Target pointing data
>> START
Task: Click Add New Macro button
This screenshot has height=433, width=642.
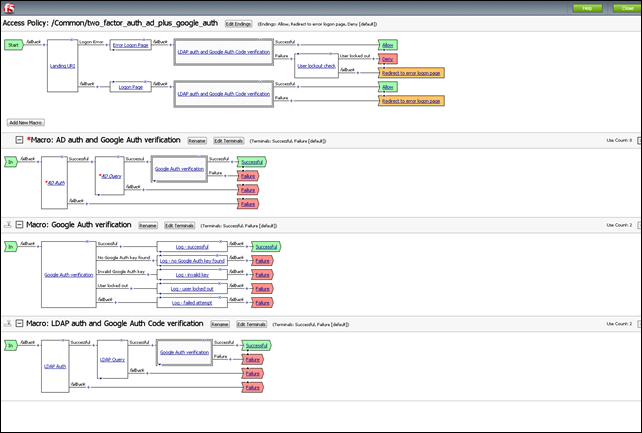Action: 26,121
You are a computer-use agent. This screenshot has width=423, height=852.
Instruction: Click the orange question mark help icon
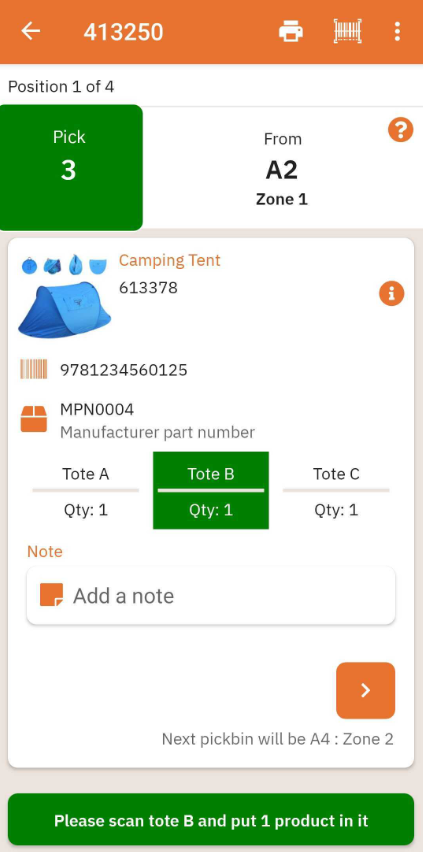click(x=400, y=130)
>> END
Brief - Please reproduce all of the material with "screenshot" swapped for "image" and everything else unchanged, leaving out the pictures.

Full answer -
Task: Click Add New Macro button
This image has height=433, width=642.
Action: 26,121
You are a computer-use agent. This image has width=423, height=852.
Instruction: Click the orange question mark help icon
click(x=400, y=130)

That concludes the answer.